Nel caso in esame, non rileva, dunque, la mancanza di un rapporto di convivenza tra l'imputato e la persona offesa, ma, in presenza di un vincolo familiare forte quale quello tra fratelli, deve rilevarsi come la sentenza impugnata abbia correttamente ritenuto perduranti gli intensi vincoli di solidarietà tra la persona offesa e l'imputato che si faceva carico, stabilmente e non episodicamente, della sua assistenza, nell'ambito di un rapporto rinsaldato dall'assunzione dell'incarico di amministratore di sostegno.

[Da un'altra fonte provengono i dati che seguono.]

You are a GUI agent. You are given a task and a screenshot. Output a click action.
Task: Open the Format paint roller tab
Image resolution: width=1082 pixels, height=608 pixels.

Tale complesso rapporto è descritto fin dal capo di imputazione, la cui corretta formulazione non è oggettivamente suscettibile della riduttiva interpretazione svolta con il ricorso, con la conseguenza che alcuna violazione del principio di correlazione tra accusa e sentenza può rinvenirsi nella decisione impugnata.
5. Manifestamente infondato è il quarto motivo di ricorso relativo alla quantificazione del danno ed alla sua sussistenza.
Contrariamente a quanto dedotto dal ricorrente, la sentenza di appello ha individuato compiutamente i dati fattuali posti a fondamento della liquidazione equitativa, sottolineando il fatto che erano stati valutati, già in primo grado, la durata e natura degli episodi di violenza; le gravi offese ricevute dalla persona offesa e la loro oggettiva portata umiliante perché incentrate proprio sulla sua disabilità.
In definitiva, dunque, i giudici di merito hanno descritto, con motivazione logica e coerente, i parametri di giudizio utilizzati per la valutazione equitativa del danno determinato in un importo commisurato, non eccessivo e non manifestamente sproporzionato rispetto alla dimostrata sussistenza di un importante pregiudizio non patrimoniale univocamente emerso dalle deposizioni della vittima, della badante, dell'assistente sociale, aspetti con i quali il ricorso omette di confrontarsi.
6. Segue, al rigetto del ricorso, la condanna del ricorrente al pagamento delle spese processuali.
P.Q.M.
Rigetta il ricorso e condanna il ricorrente al pagamento delle spese processuali.